Would you please restate every record exactly as written?

(Saved entries)

━━━

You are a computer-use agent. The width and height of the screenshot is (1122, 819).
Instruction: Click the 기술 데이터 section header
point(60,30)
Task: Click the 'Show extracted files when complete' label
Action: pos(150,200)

━━━

- Reply:
You are a computer-use agent. The width and height of the screenshot is (1122, 819).
Instruction: Click the 기술 데이터 section header
point(60,30)
Task: Click the 'Show extracted files when complete' label
Action: pos(150,200)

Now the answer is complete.